### REQUIRED WORK:
Format the data below as a Markdown table with two columns, Row and Entry. Give each nonblank line its own row, numbered in order, and leave out blank lines.

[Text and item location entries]
________________

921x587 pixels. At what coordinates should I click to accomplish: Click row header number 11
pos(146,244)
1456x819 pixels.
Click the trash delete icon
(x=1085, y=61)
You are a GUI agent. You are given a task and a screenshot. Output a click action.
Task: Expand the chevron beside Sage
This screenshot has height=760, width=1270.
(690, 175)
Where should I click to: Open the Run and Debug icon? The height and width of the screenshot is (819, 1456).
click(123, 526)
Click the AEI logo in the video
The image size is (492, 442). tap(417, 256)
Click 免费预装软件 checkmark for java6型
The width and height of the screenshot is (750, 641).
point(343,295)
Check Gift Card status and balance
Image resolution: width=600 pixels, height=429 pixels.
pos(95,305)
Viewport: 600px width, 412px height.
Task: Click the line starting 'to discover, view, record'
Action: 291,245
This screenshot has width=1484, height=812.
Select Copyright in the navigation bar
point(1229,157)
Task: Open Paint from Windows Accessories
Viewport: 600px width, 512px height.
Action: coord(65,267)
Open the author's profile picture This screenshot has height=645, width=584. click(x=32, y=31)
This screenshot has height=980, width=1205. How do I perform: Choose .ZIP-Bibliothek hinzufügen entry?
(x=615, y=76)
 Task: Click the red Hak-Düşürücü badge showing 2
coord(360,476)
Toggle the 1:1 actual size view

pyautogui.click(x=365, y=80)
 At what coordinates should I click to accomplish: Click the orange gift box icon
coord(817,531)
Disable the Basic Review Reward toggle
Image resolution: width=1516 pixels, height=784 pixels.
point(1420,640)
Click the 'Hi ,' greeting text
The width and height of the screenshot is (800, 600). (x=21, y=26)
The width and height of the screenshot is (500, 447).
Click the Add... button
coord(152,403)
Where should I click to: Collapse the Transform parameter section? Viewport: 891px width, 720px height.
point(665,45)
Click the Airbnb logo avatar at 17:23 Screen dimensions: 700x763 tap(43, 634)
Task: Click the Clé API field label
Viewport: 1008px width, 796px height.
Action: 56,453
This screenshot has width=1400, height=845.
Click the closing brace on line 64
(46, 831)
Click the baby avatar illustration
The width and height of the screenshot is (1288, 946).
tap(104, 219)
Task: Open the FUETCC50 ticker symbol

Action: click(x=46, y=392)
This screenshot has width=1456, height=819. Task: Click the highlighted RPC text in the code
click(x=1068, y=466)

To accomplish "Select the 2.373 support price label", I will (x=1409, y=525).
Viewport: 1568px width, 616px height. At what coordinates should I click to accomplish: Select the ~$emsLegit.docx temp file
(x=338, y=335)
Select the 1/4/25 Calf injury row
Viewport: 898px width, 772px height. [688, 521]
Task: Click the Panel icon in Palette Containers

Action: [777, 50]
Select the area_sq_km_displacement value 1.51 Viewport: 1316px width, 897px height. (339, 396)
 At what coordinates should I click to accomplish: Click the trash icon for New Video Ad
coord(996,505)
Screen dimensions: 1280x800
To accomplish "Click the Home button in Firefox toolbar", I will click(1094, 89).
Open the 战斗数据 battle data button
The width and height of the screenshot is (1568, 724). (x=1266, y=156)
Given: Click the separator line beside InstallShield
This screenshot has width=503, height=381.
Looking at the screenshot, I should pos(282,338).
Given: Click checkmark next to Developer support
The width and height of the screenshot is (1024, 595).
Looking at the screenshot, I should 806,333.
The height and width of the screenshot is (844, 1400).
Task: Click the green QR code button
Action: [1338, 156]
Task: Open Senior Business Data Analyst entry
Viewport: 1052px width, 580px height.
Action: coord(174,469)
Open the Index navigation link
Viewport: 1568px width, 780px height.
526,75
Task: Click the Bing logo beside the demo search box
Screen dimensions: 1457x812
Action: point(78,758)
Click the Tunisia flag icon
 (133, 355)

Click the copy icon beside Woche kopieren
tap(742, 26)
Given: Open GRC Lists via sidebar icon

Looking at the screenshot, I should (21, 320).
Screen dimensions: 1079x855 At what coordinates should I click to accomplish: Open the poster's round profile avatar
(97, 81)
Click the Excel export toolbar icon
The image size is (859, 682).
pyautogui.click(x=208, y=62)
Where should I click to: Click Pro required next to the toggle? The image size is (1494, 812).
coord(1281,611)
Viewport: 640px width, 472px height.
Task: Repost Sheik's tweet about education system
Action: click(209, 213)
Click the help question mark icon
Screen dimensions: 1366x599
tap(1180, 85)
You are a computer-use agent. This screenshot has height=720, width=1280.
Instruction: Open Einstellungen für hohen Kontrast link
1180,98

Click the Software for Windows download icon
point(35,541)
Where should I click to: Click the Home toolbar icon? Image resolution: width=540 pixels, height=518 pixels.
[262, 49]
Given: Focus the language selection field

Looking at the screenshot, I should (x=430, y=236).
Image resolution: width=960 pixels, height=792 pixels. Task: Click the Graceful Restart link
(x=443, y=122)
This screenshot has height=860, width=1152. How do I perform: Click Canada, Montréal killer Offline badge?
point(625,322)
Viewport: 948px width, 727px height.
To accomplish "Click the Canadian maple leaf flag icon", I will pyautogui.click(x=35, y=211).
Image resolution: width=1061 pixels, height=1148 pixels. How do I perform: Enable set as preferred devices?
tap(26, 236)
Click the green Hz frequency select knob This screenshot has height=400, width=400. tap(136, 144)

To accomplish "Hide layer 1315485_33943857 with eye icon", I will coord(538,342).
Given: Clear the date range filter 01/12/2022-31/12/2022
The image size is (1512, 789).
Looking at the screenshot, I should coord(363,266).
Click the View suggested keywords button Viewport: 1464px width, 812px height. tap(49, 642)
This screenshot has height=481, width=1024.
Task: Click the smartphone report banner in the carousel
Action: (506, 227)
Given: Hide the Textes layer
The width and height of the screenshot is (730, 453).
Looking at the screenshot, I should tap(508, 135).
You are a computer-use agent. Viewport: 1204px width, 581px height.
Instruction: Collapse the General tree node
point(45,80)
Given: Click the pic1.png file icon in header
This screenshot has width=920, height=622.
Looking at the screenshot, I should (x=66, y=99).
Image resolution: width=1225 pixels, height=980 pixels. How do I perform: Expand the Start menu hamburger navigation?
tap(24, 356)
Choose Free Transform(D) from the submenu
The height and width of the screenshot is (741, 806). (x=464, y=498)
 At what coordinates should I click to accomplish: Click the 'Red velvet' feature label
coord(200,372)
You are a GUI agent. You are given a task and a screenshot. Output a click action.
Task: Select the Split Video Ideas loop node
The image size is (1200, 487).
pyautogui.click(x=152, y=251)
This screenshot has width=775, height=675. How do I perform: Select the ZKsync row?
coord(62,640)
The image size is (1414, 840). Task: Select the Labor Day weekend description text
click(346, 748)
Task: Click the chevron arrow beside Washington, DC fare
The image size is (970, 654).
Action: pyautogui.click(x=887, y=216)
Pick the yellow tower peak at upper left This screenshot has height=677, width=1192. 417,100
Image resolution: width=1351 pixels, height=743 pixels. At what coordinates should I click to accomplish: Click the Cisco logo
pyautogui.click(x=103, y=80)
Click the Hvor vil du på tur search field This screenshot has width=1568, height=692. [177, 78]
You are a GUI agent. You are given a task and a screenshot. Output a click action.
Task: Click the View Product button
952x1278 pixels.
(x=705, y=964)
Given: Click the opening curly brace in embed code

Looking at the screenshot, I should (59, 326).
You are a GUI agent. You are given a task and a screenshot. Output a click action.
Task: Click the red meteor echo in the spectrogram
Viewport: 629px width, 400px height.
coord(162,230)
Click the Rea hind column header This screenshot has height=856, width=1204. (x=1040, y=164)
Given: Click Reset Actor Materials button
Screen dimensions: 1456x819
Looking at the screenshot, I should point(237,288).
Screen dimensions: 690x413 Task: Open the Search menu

________________

### RESULT FOR THIS EXERCISE:
| Row | Entry |
|---|---|
| 1 | 921x587 pixels. At what coordinates should I click to accomplish: Click row header number 11 |
| 2 | pos(146,244) |
| 3 | 1456x819 pixels. |
| 4 | Click the trash delete icon |
| 5 | (x=1085, y=61) |
| 6 | You are a GUI agent. You are given a task and a screenshot. Output a click action. |
| 7 | Task: Expand the chevron beside Sage |
| 8 | This screenshot has height=760, width=1270. |
| 9 | (690, 175) |
| 10 | Where should I click to: Open the Run and Debug icon? The height and width of the screenshot is (819, 1456). |
| 11 | click(123, 526) |
| 12 | Click the AEI logo in the video |
| 13 | The image size is (492, 442). tap(417, 256) |
| 14 | Click 免费预装软件 checkmark for java6型 |
| 15 | The width and height of the screenshot is (750, 641). |
| 16 | point(343,295) |
| 17 | Check Gift Card status and balance |
| 18 | Image resolution: width=600 pixels, height=429 pixels. |
| 19 | pos(95,305) |
| 20 | Viewport: 600px width, 412px height. |
| 21 | Task: Click the line starting 'to discover, view, record' |
| 22 | Action: 291,245 |
| 23 | This screenshot has width=1484, height=812. |
| 24 | Select Copyright in the navigation bar |
| 25 | point(1229,157) |
| 26 | Task: Open Paint from Windows Accessories |
| 27 | Viewport: 600px width, 512px height. |
| 28 | Action: coord(65,267) |
| 29 | Open the author's profile picture This screenshot has height=645, width=584. click(x=32, y=31) |
| 30 | This screenshot has height=980, width=1205. How do I perform: Choose .ZIP-Bibliothek hinzufügen entry? |
| 31 | (x=615, y=76) |
| 32 |  Task: Click the red Hak-Düşürücü badge showing 2 |
| 33 | coord(360,476) |
| 34 | Toggle the 1:1 actual size view |
| 35 | pyautogui.click(x=365, y=80) |
| 36 |  At what coordinates should I click to accomplish: Click the orange gift box icon |
| 37 | coord(817,531) |
| 38 | Disable the Basic Review Reward toggle |
| 39 | Image resolution: width=1516 pixels, height=784 pixels. |
| 40 | point(1420,640) |
| 41 | Click the 'Hi ,' greeting text |
| 42 | The width and height of the screenshot is (800, 600). (x=21, y=26) |
| 43 | The width and height of the screenshot is (500, 447). |
| 44 | Click the Add... button |
| 45 | coord(152,403) |
| 46 | Where should I click to: Collapse the Transform parameter section? Viewport: 891px width, 720px height. |
| 47 | point(665,45) |
| 48 | Click the Airbnb logo avatar at 17:23 Screen dimensions: 700x763 tap(43, 634) |
| 49 | Task: Click the Clé API field label |
| 50 | Viewport: 1008px width, 796px height. |
| 51 | Action: 56,453 |
| 52 | This screenshot has width=1400, height=845. |
| 53 | Click the closing brace on line 64 |
| 54 | (46, 831) |
| 55 | Click the baby avatar illustration |
| 56 | The width and height of the screenshot is (1288, 946). |
| 57 | tap(104, 219) |
| 58 | Task: Open the FUETCC50 ticker symbol |
| 59 | Action: click(x=46, y=392) |
| 60 | This screenshot has width=1456, height=819. Task: Click the highlighted RPC text in the code |
| 61 | click(x=1068, y=466) |
| 62 | To accomplish "Select the 2.373 support price label", I will (x=1409, y=525). |
| 63 | Viewport: 1568px width, 616px height. At what coordinates should I click to accomplish: Select the ~$emsLegit.docx temp file |
| 64 | (x=338, y=335) |
| 65 | Select the 1/4/25 Calf injury row |
| 66 | Viewport: 898px width, 772px height. [688, 521] |
| 67 | Task: Click the Panel icon in Palette Containers |
| 68 | Action: [777, 50] |
| 69 | Select the area_sq_km_displacement value 1.51 Viewport: 1316px width, 897px height. (339, 396) |
| 70 |  At what coordinates should I click to accomplish: Click the trash icon for New Video Ad |
| 71 | coord(996,505) |
| 72 | Screen dimensions: 1280x800 |
| 73 | To accomplish "Click the Home button in Firefox toolbar", I will click(1094, 89). |
| 74 | Open the 战斗数据 battle data button |
| 75 | The width and height of the screenshot is (1568, 724). (x=1266, y=156) |
| 76 | Given: Click the separator line beside InstallShield |
| 77 | This screenshot has width=503, height=381. |
| 78 | Looking at the screenshot, I should pos(282,338). |
| 79 | Given: Click checkmark next to Developer support |
| 80 | The width and height of the screenshot is (1024, 595). |
| 81 | Looking at the screenshot, I should 806,333. |
| 82 | The height and width of the screenshot is (844, 1400). |
| 83 | Task: Click the green QR code button |
| 84 | Action: [1338, 156] |
| 85 | Task: Open Senior Business Data Analyst entry |
| 86 | Viewport: 1052px width, 580px height. |
| 87 | Action: coord(174,469) |
| 88 | Open the Index navigation link |
| 89 | Viewport: 1568px width, 780px height. |
| 90 | 526,75 |
| 91 | Task: Click the Bing logo beside the demo search box |
| 92 | Screen dimensions: 1457x812 |
| 93 | Action: point(78,758) |
| 94 | Click the Tunisia flag icon |
| 95 |  (133, 355) |
| 96 | Click the copy icon beside Woche kopieren |
| 97 | tap(742, 26) |
| 98 | Given: Open GRC Lists via sidebar icon |
| 99 | Looking at the screenshot, I should (21, 320). |
| 100 | Screen dimensions: 1079x855 At what coordinates should I click to accomplish: Open the poster's round profile avatar |
| 101 | (97, 81) |
| 102 | Click the Excel export toolbar icon |
| 103 | The image size is (859, 682). |
| 104 | pyautogui.click(x=208, y=62) |
| 105 | Where should I click to: Click Pro required next to the toggle? The image size is (1494, 812). |
| 106 | coord(1281,611) |
| 107 | Viewport: 640px width, 472px height. |
| 108 | Task: Repost Sheik's tweet about education system |
| 109 | Action: click(209, 213) |
| 110 | Click the help question mark icon |
| 111 | Screen dimensions: 1366x599 |
| 112 | tap(1180, 85) |
| 113 | You are a computer-use agent. This screenshot has height=720, width=1280. |
| 114 | Instruction: Open Einstellungen für hohen Kontrast link |
| 115 | 1180,98 |
| 116 | Click the Software for Windows download icon |
| 117 | point(35,541) |
| 118 | Where should I click to: Click the Home toolbar icon? Image resolution: width=540 pixels, height=518 pixels. |
| 119 | [262, 49] |
| 120 | Given: Focus the language selection field |
| 121 | Looking at the screenshot, I should (x=430, y=236). |
| 122 | Image resolution: width=960 pixels, height=792 pixels. Task: Click the Graceful Restart link |
| 123 | (x=443, y=122) |
| 124 | This screenshot has height=860, width=1152. How do I perform: Click Canada, Montréal killer Offline badge? |
| 125 | point(625,322) |
| 126 | Viewport: 948px width, 727px height. |
| 127 | To accomplish "Click the Canadian maple leaf flag icon", I will pyautogui.click(x=35, y=211). |
| 128 | Image resolution: width=1061 pixels, height=1148 pixels. How do I perform: Enable set as preferred devices? |
| 129 | tap(26, 236) |
| 130 | Click the green Hz frequency select knob This screenshot has height=400, width=400. tap(136, 144) |
| 131 | To accomplish "Hide layer 1315485_33943857 with eye icon", I will coord(538,342). |
| 132 | Given: Clear the date range filter 01/12/2022-31/12/2022 |
| 133 | The image size is (1512, 789). |
| 134 | Looking at the screenshot, I should coord(363,266). |
| 135 | Click the View suggested keywords button Viewport: 1464px width, 812px height. tap(49, 642) |
| 136 | This screenshot has height=481, width=1024. |
| 137 | Task: Click the smartphone report banner in the carousel |
| 138 | Action: (506, 227) |
| 139 | Given: Hide the Textes layer |
| 140 | The width and height of the screenshot is (730, 453). |
| 141 | Looking at the screenshot, I should tap(508, 135). |
| 142 | You are a computer-use agent. Viewport: 1204px width, 581px height. |
| 143 | Instruction: Collapse the General tree node |
| 144 | point(45,80) |
| 145 | Given: Click the pic1.png file icon in header |
| 146 | This screenshot has width=920, height=622. |
| 147 | Looking at the screenshot, I should (x=66, y=99). |
| 148 | Image resolution: width=1225 pixels, height=980 pixels. How do I perform: Expand the Start menu hamburger navigation? |
| 149 | tap(24, 356) |
| 150 | Choose Free Transform(D) from the submenu |
| 151 | The height and width of the screenshot is (741, 806). (x=464, y=498) |
| 152 |  At what coordinates should I click to accomplish: Click the 'Red velvet' feature label |
| 153 | coord(200,372) |
| 154 | You are a GUI agent. You are given a task and a screenshot. Output a click action. |
| 155 | Task: Select the Split Video Ideas loop node |
| 156 | The image size is (1200, 487). |
| 157 | pyautogui.click(x=152, y=251) |
| 158 | This screenshot has width=775, height=675. How do I perform: Select the ZKsync row? |
| 159 | coord(62,640) |
| 160 | The image size is (1414, 840). Task: Select the Labor Day weekend description text |
| 161 | click(346, 748) |
| 162 | Task: Click the chevron arrow beside Washington, DC fare |
| 163 | The image size is (970, 654). |
| 164 | Action: pyautogui.click(x=887, y=216) |
| 165 | Pick the yellow tower peak at upper left This screenshot has height=677, width=1192. 417,100 |
| 166 | Image resolution: width=1351 pixels, height=743 pixels. At what coordinates should I click to accomplish: Click the Cisco logo |
| 167 | pyautogui.click(x=103, y=80) |
| 168 | Click the Hvor vil du på tur search field This screenshot has width=1568, height=692. [177, 78] |
| 169 | You are a GUI agent. You are given a task and a screenshot. Output a click action. |
| 170 | Task: Click the View Product button |
| 171 | 952x1278 pixels. |
| 172 | (x=705, y=964) |
| 173 | Given: Click the opening curly brace in embed code |
| 174 | Looking at the screenshot, I should (59, 326). |
| 175 | You are a GUI agent. You are given a task and a screenshot. Output a click action. |
| 176 | Task: Click the red meteor echo in the spectrogram |
| 177 | Viewport: 629px width, 400px height. |
| 178 | coord(162,230) |
| 179 | Click the Rea hind column header This screenshot has height=856, width=1204. (x=1040, y=164) |
| 180 | Given: Click Reset Actor Materials button |
| 181 | Screen dimensions: 1456x819 |
| 182 | Looking at the screenshot, I should point(237,288). |
| 183 | Screen dimensions: 690x413 Task: Open the Search menu |